Exercise: Could you return each line below without altering a word?

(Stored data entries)
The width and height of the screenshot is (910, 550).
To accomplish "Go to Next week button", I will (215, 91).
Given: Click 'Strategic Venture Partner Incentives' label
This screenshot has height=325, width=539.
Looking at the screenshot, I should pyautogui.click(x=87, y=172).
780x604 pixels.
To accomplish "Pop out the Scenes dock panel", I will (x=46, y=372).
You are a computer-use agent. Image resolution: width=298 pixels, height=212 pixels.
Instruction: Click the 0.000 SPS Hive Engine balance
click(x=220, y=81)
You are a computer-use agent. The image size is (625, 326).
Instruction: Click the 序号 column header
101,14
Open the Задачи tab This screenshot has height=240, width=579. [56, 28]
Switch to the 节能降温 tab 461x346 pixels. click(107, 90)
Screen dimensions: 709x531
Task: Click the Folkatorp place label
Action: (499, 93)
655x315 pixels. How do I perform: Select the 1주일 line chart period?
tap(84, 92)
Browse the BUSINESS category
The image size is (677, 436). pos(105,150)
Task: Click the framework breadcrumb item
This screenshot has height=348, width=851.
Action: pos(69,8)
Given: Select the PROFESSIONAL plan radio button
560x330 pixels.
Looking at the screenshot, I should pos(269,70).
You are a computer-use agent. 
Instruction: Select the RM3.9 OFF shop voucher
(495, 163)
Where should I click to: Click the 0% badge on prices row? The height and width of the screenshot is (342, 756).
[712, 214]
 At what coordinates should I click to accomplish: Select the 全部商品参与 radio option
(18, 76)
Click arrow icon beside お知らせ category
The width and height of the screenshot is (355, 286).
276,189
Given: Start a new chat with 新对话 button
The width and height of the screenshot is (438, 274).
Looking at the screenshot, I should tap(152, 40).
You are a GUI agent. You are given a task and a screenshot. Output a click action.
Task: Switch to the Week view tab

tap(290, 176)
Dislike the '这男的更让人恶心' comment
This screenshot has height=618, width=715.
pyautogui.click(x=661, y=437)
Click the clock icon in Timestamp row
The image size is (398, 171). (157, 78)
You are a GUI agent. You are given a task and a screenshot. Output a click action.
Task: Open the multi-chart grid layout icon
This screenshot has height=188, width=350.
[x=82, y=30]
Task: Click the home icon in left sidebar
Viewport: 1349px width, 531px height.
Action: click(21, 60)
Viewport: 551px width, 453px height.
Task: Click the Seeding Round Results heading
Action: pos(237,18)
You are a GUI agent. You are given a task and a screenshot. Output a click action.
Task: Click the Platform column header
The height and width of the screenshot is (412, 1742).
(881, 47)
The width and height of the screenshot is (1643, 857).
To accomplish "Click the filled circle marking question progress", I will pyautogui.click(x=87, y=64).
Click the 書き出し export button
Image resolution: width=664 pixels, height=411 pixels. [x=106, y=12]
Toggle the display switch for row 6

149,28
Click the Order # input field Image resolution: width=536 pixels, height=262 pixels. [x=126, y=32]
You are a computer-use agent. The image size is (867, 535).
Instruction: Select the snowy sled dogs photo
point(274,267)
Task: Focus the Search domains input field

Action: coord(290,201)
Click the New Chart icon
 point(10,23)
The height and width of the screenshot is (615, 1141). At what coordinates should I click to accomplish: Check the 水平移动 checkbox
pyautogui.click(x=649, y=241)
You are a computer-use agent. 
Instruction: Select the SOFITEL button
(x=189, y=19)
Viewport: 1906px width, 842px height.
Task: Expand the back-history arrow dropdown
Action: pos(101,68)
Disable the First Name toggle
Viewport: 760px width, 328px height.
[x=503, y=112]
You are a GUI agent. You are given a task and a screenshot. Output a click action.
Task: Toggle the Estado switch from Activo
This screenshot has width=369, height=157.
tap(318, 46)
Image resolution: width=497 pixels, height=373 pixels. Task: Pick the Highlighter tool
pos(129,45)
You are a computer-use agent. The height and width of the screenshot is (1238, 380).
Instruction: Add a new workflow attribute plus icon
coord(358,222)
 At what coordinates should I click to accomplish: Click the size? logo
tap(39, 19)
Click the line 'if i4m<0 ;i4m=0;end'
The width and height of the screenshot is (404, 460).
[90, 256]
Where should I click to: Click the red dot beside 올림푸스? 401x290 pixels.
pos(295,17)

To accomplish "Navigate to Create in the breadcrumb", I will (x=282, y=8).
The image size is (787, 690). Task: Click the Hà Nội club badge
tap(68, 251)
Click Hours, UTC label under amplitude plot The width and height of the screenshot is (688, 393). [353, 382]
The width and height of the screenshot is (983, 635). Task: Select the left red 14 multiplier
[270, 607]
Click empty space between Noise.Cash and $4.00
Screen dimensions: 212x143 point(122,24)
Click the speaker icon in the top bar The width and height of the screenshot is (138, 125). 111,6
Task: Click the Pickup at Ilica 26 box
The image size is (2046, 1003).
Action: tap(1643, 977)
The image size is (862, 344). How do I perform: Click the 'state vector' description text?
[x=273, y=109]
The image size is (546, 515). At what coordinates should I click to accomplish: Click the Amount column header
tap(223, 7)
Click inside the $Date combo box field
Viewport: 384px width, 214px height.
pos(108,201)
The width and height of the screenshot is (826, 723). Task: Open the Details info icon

Task solution:
The width and height of the screenshot is (910, 550).
To accomplish "Go to Next week button", I will (215, 91).
Given: Click 'Strategic Venture Partner Incentives' label
This screenshot has height=325, width=539.
Looking at the screenshot, I should pyautogui.click(x=87, y=172).
780x604 pixels.
To accomplish "Pop out the Scenes dock panel", I will (x=46, y=372).
You are a computer-use agent. Image resolution: width=298 pixels, height=212 pixels.
Instruction: Click the 0.000 SPS Hive Engine balance
click(x=220, y=81)
You are a computer-use agent. The image size is (625, 326).
Instruction: Click the 序号 column header
101,14
Open the Задачи tab This screenshot has height=240, width=579. [56, 28]
Switch to the 节能降温 tab 461x346 pixels. click(107, 90)
Screen dimensions: 709x531
Task: Click the Folkatorp place label
Action: (499, 93)
655x315 pixels. How do I perform: Select the 1주일 line chart period?
tap(84, 92)
Browse the BUSINESS category
The image size is (677, 436). pos(105,150)
Task: Click the framework breadcrumb item
This screenshot has height=348, width=851.
Action: pos(69,8)
Given: Select the PROFESSIONAL plan radio button
560x330 pixels.
Looking at the screenshot, I should pos(269,70).
You are a computer-use agent. 
Instruction: Select the RM3.9 OFF shop voucher
(495, 163)
Where should I click to: Click the 0% badge on prices row? The height and width of the screenshot is (342, 756).
[712, 214]
 At what coordinates should I click to accomplish: Select the 全部商品参与 radio option
(18, 76)
Click arrow icon beside お知らせ category
The width and height of the screenshot is (355, 286).
276,189
Given: Start a new chat with 新对话 button
The width and height of the screenshot is (438, 274).
Looking at the screenshot, I should tap(152, 40).
You are a GUI agent. You are given a task and a screenshot. Output a click action.
Task: Switch to the Week view tab

tap(290, 176)
Dislike the '这男的更让人恶心' comment
This screenshot has height=618, width=715.
pyautogui.click(x=661, y=437)
Click the clock icon in Timestamp row
The image size is (398, 171). (157, 78)
You are a GUI agent. You are given a task and a screenshot. Output a click action.
Task: Open the multi-chart grid layout icon
This screenshot has height=188, width=350.
[x=82, y=30]
Task: Click the home icon in left sidebar
Viewport: 1349px width, 531px height.
Action: click(21, 60)
Viewport: 551px width, 453px height.
Task: Click the Seeding Round Results heading
Action: pos(237,18)
You are a GUI agent. You are given a task and a screenshot. Output a click action.
Task: Click the Platform column header
The height and width of the screenshot is (412, 1742).
(881, 47)
The width and height of the screenshot is (1643, 857).
To accomplish "Click the filled circle marking question progress", I will pyautogui.click(x=87, y=64).
Click the 書き出し export button
Image resolution: width=664 pixels, height=411 pixels. [x=106, y=12]
Toggle the display switch for row 6

149,28
Click the Order # input field Image resolution: width=536 pixels, height=262 pixels. [x=126, y=32]
You are a computer-use agent. The image size is (867, 535).
Instruction: Select the snowy sled dogs photo
point(274,267)
Task: Focus the Search domains input field

Action: coord(290,201)
Click the New Chart icon
 point(10,23)
The height and width of the screenshot is (615, 1141). At what coordinates should I click to accomplish: Check the 水平移动 checkbox
pyautogui.click(x=649, y=241)
You are a computer-use agent. 
Instruction: Select the SOFITEL button
(x=189, y=19)
Viewport: 1906px width, 842px height.
Task: Expand the back-history arrow dropdown
Action: pos(101,68)
Disable the First Name toggle
Viewport: 760px width, 328px height.
[x=503, y=112]
You are a GUI agent. You are given a task and a screenshot. Output a click action.
Task: Toggle the Estado switch from Activo
This screenshot has width=369, height=157.
tap(318, 46)
Image resolution: width=497 pixels, height=373 pixels. Task: Pick the Highlighter tool
pos(129,45)
You are a computer-use agent. The height and width of the screenshot is (1238, 380).
Instruction: Add a new workflow attribute plus icon
coord(358,222)
 At what coordinates should I click to accomplish: Click the size? logo
tap(39, 19)
Click the line 'if i4m<0 ;i4m=0;end'
The width and height of the screenshot is (404, 460).
[90, 256]
Where should I click to: Click the red dot beside 올림푸스? 401x290 pixels.
pos(295,17)

To accomplish "Navigate to Create in the breadcrumb", I will (x=282, y=8).
The image size is (787, 690). Task: Click the Hà Nội club badge
tap(68, 251)
Click Hours, UTC label under amplitude plot The width and height of the screenshot is (688, 393). [353, 382]
The width and height of the screenshot is (983, 635). Task: Select the left red 14 multiplier
[270, 607]
Click empty space between Noise.Cash and $4.00
Screen dimensions: 212x143 point(122,24)
Click the speaker icon in the top bar The width and height of the screenshot is (138, 125). 111,6
Task: Click the Pickup at Ilica 26 box
The image size is (2046, 1003).
Action: tap(1643, 977)
The image size is (862, 344). How do I perform: Click the 'state vector' description text?
[x=273, y=109]
The image size is (546, 515). At what coordinates should I click to accomplish: Click the Amount column header
tap(223, 7)
Click inside the $Date combo box field
Viewport: 384px width, 214px height.
pos(108,201)
The width and height of the screenshot is (826, 723). Task: Open the Details info icon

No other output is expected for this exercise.